======== Texto ========

Acórdão nº 656/20.8T8VRL.G1 de Tribunal da Relação de Guimarães, 2023-03-30

Data de Julgamento30 Março 2023
Ano2023
Número Acordão656/20.8T8VRL.G1
ÓrgãoTribunal da Relação de Guimarães

As Juízes da 1ª Secção Cível do Tribunal da Relação de Guimarães acordam no seguinte

ACÓRDÃO

I – Relatório:

Na ação declarativa, sob a forma de processo comum, instaurada por Freguesia ... contra AA e mulher BB:

1. A autora:
1.1. Pediu a condenação dos réus a reconhecerem «(…) que o prédio descrito sob o artigo ...º da petição inicial é atravessado por um caminho público com 80cm de largura, no sentido Rua ... - sul, que esse caminho faz parte do domínio público da Junta de Freguesia ... e, consequentemente, que se abstenham da prática de quaisquer actos que possam perturbar, impedir ou limitar o exercício público desse direito, quer pela Junta de Freguesia, quer por qualquer pessoa que por ele transite e ainda, condenarem-se os réus a reporem o caminho, de forma a deixar livre a passagem (…)».
1.2. Alegou, em síntese: que existe um caminho (com largura de 80 centímetros, por uma extensão de 159 metros aproximadamente, que se inicia na Estrada ... ou Rua ...), faz a ligação a um caminho público a sul da estrada e a outros caminhos, dá acesso a diversas propriedades rústicas (inclusive algumas que com o mesmo confinam, como as cinco indicadas), circularam e circulam no mesmo quaisquer pessoas, quando o desejaram ou quiseram; que este caminho é ancestral, está aberto há mais de 100 anos e tem utilidade pública; que desde a abertura do referido caminho, que a requerente e seus antecessores levam a cabo obras de manutenção e limpeza necessárias à sua utilização, sem quezílias ou oposição de quem quer que fosse, nunca tendo sido perturbados na sua posse e fruição, colhendo o respeito geral, agindo na convicção, que é certeza, de que exerce os poderes inerentes ao direito de propriedade sobre aquele terreno, pelo que, sempre teriam direito a utilizar o caminho por via da usucapião, o que se invoca para todos os efeitos; que os réus obstruíram e apropriaram-se parcialmente no decurso do ano de 2020 de parte do caminho, contra a vontade da autora.

======== Registros da tarefa ========

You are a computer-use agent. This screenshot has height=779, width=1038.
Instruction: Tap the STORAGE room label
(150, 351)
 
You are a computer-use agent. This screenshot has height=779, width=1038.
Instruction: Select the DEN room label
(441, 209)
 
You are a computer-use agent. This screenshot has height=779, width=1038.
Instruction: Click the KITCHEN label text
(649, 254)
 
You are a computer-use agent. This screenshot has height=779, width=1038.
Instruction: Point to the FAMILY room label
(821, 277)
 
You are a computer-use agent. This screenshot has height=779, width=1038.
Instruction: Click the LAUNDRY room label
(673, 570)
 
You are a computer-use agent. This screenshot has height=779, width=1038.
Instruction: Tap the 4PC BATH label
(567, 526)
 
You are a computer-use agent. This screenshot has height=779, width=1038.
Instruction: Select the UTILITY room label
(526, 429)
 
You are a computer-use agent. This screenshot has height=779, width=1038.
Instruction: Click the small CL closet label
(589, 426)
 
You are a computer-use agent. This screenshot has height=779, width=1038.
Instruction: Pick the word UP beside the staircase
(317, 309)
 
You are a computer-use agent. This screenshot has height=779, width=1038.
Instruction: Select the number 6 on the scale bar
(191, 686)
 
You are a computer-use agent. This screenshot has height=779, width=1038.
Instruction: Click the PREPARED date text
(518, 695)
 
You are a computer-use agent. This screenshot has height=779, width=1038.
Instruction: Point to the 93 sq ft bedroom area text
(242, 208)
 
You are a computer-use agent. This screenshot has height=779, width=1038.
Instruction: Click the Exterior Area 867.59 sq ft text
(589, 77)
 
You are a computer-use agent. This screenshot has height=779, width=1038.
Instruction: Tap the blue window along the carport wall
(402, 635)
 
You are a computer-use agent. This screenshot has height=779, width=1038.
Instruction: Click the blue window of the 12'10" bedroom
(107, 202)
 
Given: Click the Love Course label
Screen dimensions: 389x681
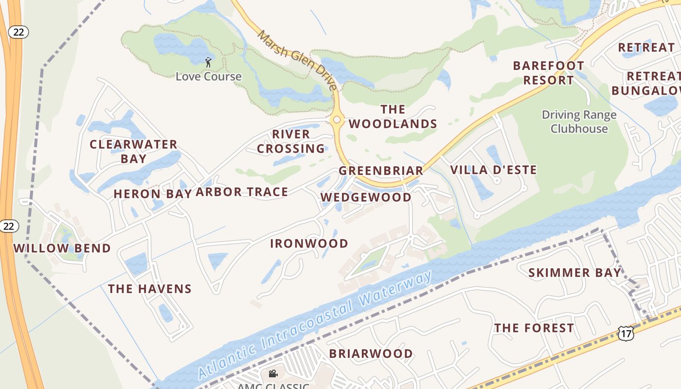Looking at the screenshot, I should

========

## Enunciado 1
Responda com base no acórdão:
(a) Em que data foi julgado o acórdão?
(b) Que largura tem o caminho, segundo a autora?
(c) Em que ano, segundo a autora, os réus obstruíram parte do caminho?
## Enunciado 2
Edite todos os registros trocando "label" por "caption" e mantendo todo o resto inalterado. Não inclua as imagens na resposta.
O texto e os registros têm origens distintas.

## Resposta final 1
(a) Em 30 de março de 2023.
(b) 80 centímetros.
(c) Em 2020.

## Resposta final 2
You are a computer-use agent. This screenshot has height=779, width=1038.
Instruction: Tap the STORAGE room caption
(150, 351)
 
You are a computer-use agent. This screenshot has height=779, width=1038.
Instruction: Select the DEN room caption
(441, 209)
 
You are a computer-use agent. This screenshot has height=779, width=1038.
Instruction: Click the KITCHEN caption text
(649, 254)
 
You are a computer-use agent. This screenshot has height=779, width=1038.
Instruction: Point to the FAMILY room caption
(821, 277)
 
You are a computer-use agent. This screenshot has height=779, width=1038.
Instruction: Click the LAUNDRY room caption
(673, 570)
 
You are a computer-use agent. This screenshot has height=779, width=1038.
Instruction: Tap the 4PC BATH caption
(567, 526)
 
You are a computer-use agent. This screenshot has height=779, width=1038.
Instruction: Select the UTILITY room caption
(526, 429)
 
You are a computer-use agent. This screenshot has height=779, width=1038.
Instruction: Click the small CL closet caption
(589, 426)
 
You are a computer-use agent. This screenshot has height=779, width=1038.
Instruction: Pick the word UP beside the staircase
(317, 309)
 
You are a computer-use agent. This screenshot has height=779, width=1038.
Instruction: Select the number 6 on the scale bar
(191, 686)
 
You are a computer-use agent. This screenshot has height=779, width=1038.
Instruction: Click the PREPARED date text
(518, 695)
 
You are a computer-use agent. This screenshot has height=779, width=1038.
Instruction: Point to the 93 sq ft bedroom area text
(242, 208)
 
You are a computer-use agent. This screenshot has height=779, width=1038.
Instruction: Click the Exterior Area 867.59 sq ft text
(589, 77)
 
You are a computer-use agent. This screenshot has height=779, width=1038.
Instruction: Tap the blue window along the carport wall
(402, 635)
 
You are a computer-use agent. This screenshot has height=779, width=1038.
Instruction: Click the blue window of the 12'10" bedroom
(107, 202)
 
Given: Click the Love Course caption
Screen dimensions: 389x681
Looking at the screenshot, I should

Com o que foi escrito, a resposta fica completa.